To figure out the distribution of temperature gradient along the girder height of steel-concrete composite box girder, combined with the mechanical characteristics of prestressed concrete composed box girder with corrugated steel webs, the calculation formulas of cross-sectional temperature stress along the span in a simply-supported beam bridge with composite section were derived under the conditions of static equilibrium and deformation compatibility of the beam element. The methods of calculating the maximum temperature stress value were discussed when the connectors are assumed rigid or flexible. Theoretical and numerical results indicate that the method proposed shows better precision for the calculation of temperature self-stress in both the top and the bottom surfaces of the box girder. Moreover, the regularity of temperature stress distribution at different locations along the girder span is that the largest axial force of the top or the bottom plate of the box girder is located in the midspan and spreads decreasingly until zero at both supported ends, and that the greatest longitudinal shear density in steel-concrete interface appears at both supported ends and then reduces gradually to zero in the midspan.Reliable computational prognoses of the structural integrity and serviceability throughout the lifetime of structures require the realistic consideration of the damage behaviour of the construction materials for various loading scenrios including static and cyclic loading, environmental loading processes such as moisture and heat transport, corrosion processes, freeze-thaw actions and possible interactions between these long- and short-term processes. Both, load-induced damage
mechanisms such as evolving microcracks and physically and chemically induced deterioration originate from mechanical, physical and chemical processes starting at lower scales of the microstructure of the materials. Investigating and understanding these processes acting at various scales is a prerequisite for the development of adequate and suitable material models suitable for life-time oriented simulations.

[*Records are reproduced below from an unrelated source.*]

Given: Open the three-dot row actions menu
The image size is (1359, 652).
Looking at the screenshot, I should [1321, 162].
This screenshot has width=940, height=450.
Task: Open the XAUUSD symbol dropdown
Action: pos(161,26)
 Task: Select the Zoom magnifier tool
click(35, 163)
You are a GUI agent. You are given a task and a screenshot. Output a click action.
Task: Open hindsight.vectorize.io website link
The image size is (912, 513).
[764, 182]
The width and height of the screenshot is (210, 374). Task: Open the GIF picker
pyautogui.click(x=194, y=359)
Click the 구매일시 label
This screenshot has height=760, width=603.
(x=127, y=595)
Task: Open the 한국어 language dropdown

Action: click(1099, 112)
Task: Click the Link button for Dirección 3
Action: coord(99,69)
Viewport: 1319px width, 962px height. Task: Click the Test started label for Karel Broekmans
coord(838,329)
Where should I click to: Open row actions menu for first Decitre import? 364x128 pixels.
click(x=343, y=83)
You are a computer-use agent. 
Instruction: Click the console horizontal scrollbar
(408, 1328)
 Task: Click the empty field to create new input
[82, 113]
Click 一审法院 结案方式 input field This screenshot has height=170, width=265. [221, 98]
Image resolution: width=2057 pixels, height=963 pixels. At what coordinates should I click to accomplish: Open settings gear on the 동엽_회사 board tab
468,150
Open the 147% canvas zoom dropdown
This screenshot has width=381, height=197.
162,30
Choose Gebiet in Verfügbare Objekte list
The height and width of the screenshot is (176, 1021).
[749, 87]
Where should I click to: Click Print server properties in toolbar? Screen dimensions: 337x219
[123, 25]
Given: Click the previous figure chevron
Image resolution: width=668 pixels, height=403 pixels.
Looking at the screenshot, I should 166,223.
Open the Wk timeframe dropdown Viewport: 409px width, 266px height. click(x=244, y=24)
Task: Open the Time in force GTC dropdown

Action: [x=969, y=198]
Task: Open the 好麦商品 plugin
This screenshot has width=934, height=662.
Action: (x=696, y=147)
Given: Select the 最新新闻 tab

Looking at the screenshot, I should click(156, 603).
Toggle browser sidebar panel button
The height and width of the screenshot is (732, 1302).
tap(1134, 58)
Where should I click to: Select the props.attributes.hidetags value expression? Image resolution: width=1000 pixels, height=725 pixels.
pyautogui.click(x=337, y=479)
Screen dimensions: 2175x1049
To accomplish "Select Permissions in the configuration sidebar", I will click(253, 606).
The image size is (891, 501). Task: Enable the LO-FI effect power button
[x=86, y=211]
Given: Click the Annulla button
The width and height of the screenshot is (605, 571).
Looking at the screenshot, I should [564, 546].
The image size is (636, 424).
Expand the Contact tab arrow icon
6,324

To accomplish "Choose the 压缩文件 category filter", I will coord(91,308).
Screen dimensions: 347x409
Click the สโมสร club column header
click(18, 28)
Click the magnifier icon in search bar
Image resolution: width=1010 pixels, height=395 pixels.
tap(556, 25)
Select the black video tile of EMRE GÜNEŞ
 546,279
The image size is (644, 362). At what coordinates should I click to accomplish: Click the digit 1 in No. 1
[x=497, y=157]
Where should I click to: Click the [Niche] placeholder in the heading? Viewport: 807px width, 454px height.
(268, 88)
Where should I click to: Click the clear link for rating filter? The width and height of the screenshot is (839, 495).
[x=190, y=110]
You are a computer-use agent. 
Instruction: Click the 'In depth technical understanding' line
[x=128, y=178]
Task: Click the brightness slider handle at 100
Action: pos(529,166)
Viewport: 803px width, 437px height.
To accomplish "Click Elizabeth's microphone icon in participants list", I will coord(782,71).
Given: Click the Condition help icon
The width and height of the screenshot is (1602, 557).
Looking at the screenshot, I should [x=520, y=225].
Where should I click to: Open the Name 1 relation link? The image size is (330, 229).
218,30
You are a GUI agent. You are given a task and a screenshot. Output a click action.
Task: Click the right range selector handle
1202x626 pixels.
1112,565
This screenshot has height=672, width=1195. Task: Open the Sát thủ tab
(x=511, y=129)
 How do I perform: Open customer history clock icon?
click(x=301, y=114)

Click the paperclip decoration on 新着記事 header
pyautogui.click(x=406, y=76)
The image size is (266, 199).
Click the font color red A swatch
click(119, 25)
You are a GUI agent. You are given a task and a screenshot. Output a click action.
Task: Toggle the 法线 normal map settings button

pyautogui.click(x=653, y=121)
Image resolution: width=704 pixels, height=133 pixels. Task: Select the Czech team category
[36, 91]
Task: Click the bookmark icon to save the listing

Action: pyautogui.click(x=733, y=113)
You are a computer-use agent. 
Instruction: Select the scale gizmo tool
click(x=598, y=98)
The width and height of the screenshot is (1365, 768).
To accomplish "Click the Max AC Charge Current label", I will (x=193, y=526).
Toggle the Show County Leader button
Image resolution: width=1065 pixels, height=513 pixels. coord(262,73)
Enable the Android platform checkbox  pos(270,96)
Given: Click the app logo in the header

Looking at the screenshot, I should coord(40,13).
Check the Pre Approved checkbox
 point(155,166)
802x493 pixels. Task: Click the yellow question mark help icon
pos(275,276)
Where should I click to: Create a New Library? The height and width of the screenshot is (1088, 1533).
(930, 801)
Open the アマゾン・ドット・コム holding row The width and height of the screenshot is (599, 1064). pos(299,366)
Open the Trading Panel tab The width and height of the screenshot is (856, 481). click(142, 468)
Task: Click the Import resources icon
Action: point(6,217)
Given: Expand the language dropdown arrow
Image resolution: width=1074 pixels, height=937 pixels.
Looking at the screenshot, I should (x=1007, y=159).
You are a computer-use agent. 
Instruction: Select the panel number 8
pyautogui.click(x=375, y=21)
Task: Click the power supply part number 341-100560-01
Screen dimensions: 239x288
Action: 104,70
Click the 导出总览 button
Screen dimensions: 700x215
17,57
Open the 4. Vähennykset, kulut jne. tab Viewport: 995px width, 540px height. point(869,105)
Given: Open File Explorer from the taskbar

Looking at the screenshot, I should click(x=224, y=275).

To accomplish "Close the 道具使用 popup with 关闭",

为了找出温度梯度沿钢筋混凝土组合箱梁梁高度的分布,结合预应力砼组合箱梁波形钢腹板的机械特性,横截面温度应力的计算公式沿跨度在复合段简支梁桥进行静平衡和梁单元的变形协调的条件下得到的。当连接器假定刚性或柔性的计算最大温度应力值的方法进行了讨论。理论和数值结果表明,对于自身温度胁迫中的顶部和所述箱梁的底面的计算方法提出节目更好的精度。此外,在沿梁跨度不同位置温度应力分布规律是,顶部或箱梁的底板的最大轴向力位于中跨和扩散渐减直到零双方都支持两端处,并且该在钢 - 混凝土接口最大纵向剪切密度出现双方都支持两端处,然后在整个结构的寿命所需要的现实考虑的建筑材料的破坏行为的逐渐减小到零的结构完整性和可维护性的计算预后关于各种装载包括静态和循环加载,环境负荷过程,如湿气和热量输送,腐蚀过程,冻融动作和这些长期和短期的进程之间的可能的相互作用。既,负载诱导损伤的机制,例如演进的微裂纹和物理和化学上从机械,物理和化学过程诱导劣化源于起始材料的微观结构的较低比例。调查和了解作用于各种规模的这些过程是适合生命周期导向模拟足够和合适的材料模型发展的前提。